Ni l’éditorial (attribué au collectif «  la rédaction » ), ni aucun article n’’est (ne sont ? le verbe suivant ce « ni, ni », j’opte pour le singulier à pile ou face) signé. Mais l’ours mentionne que la maquettiste ayant fait que le Second Empire couvre de la page 42 à la 60 (je relève, p. 59 , un « dans les années 1920 et surtout les années 1930 ») se nomme Jessica Hubner. Si elle fut aussi chargée du secrétariat de rédaction et de la relecture-correction, Maxyme Hubner risque de devoir se confronter à un cas de conscience. Va-t-il l’employer de nouveau pour un numéro de Science et paranormal (autre titre Lafont Presse) consacré aux colonies martiennes ?
Maxyme Hubner peut exercer son droit de replique. Il pourra d’ailleurs paraphraser ce qu’il adressa à la rédaction du Virus informatique à l’été 2018 : « En fait le problème avec les blogs, les donneurs de leçons, et Internet en général, c’est que l’on peut dire tout et n’importe quoi sans impunités! [sic] Enfin jusque maintenant ! Donc, pour ses propos diffamatoires et mensongers, nous allons déposer plainte contre cette personne ! Il est temps de calmer tous ses personnes [sic bis] qui abusent des réseaux sociaux pour diffamer des entreprises qui ont plus de 35 ans d’existence. ». Virus info avait trouvé un qualificatif idoine pour caractériser un autre titre des éditions Lafont Presse : « verrue dans les kiosques ». Pour celui-ci, prurit semble plus adéquat. Ou furoncle. Mais, en raison de la teneur de la prose, c’est anthrax qui s’impose.
Un autre titre du même groupe, Science magazine, prévoit que la Lune sera habitée en 2028. Pour le’ prochain numéro de Spécial Histoire, je suggère : Gibraltar et Les Malouines repris aux Britanniques en 2022.

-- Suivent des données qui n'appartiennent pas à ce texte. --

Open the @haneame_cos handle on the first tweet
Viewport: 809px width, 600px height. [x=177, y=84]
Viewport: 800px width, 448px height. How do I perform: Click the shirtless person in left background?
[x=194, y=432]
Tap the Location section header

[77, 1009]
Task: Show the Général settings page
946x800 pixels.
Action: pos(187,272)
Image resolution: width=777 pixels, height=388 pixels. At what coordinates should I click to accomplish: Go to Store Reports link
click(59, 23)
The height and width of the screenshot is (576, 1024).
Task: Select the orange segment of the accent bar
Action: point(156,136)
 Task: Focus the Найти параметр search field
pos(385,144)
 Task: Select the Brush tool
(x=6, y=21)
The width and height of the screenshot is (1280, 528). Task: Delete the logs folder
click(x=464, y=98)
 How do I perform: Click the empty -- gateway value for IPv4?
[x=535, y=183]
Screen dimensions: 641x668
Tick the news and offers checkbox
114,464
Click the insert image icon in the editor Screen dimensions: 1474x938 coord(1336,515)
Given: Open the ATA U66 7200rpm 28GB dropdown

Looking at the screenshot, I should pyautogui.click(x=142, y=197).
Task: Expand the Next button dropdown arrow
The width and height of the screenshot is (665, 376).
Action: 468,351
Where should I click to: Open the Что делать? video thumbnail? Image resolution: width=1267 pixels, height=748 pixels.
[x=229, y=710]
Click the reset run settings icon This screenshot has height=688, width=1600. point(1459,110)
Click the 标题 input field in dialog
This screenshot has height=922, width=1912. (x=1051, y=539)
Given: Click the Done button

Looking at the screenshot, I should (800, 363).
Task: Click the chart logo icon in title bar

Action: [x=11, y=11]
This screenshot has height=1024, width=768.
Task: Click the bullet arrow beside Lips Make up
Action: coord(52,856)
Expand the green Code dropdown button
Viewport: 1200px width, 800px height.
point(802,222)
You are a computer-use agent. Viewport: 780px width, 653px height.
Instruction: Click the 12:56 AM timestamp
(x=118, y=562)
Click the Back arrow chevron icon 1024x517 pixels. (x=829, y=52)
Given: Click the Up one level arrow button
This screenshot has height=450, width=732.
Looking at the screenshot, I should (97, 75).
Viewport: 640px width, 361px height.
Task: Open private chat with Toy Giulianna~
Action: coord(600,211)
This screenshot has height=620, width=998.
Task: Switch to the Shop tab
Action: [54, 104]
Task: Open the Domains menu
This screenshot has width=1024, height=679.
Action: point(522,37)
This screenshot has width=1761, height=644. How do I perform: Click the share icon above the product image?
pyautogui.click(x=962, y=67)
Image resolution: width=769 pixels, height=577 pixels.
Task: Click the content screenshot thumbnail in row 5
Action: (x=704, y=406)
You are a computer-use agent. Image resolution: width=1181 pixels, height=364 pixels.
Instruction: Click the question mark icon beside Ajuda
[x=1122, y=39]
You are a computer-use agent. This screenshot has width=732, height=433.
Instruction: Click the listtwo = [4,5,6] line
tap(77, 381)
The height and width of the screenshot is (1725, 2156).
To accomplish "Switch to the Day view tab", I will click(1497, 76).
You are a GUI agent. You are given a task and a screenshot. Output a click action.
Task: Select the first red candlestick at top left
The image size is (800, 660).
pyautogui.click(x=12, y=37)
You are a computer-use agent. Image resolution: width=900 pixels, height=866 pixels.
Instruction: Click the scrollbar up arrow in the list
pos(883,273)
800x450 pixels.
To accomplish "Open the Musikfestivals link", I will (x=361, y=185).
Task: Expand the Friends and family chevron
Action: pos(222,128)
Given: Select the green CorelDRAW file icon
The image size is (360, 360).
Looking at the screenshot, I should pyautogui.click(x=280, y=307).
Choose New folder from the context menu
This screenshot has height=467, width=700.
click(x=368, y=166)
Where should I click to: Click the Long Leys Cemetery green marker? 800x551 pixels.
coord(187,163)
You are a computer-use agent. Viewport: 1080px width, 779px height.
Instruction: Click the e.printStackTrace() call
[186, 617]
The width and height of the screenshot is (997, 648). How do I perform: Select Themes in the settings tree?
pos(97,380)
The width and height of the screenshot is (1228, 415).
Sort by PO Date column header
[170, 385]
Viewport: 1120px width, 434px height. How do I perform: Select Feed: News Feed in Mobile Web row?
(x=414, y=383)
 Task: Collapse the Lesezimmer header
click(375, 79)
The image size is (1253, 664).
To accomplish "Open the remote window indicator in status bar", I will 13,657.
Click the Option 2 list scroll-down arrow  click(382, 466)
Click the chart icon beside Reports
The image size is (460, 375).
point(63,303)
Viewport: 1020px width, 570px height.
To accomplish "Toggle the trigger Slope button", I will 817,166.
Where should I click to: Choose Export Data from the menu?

Bref, on comprend que colonialisme et décolonialisme font vendre. Pas vraiment à tout le monde : en tant qu’indigéniste breton, donc descendant de colonisateurs (les marches bretonnes s’étendirent bien avant le grand remplacement du quartier parisien de Montparnasse) et maints colonisés (par les uns, les autres, les troisièmes, j’en passe…), je n’ai rien à vendre, donc plus de quoi acheter.
Je veux bien croire que les motivations du groupe Lafont presse ne soient que mercantiles, mais il ne faut pas se cacher derrière son petit doigt : récemment on assiste à une offensive idéologique tendant à faire de la colinisation une parenthèse qu’il convient de vite refermer ou de magnifier pour mettre en valeur « le fardeau de l’homme blanc », non pas tel que le définissait Rudyard Kipling, mais tel qu’il fut détourné pourjustifier la colonisation des Philippines. Comme l’avait commenté Bruce Gilley, auteur de “the Case for Colonialism” (Third World QUaterly, octobre 2017), pour se dédouaner : « le but n’était pas l’exactitude historique mais un plaidoyer pour l’instant présent. ». Ou plaidoyer pour l’instant futur désiré d’un régime autoritaire, réhabilitant Mussolini, civilisateur de l’Éthiopie, et Hitler, émancipateur des Sudètes et de l’Alsace-Lorraine ? Cette chute facile me vaudra-t-elle un « bon-point » Godwin ?
N’empêche, souvent, réfutation de la Shoah et réhabilitation des colonisations, c’est souvent mêmes auteur·e·s, mêmes combats.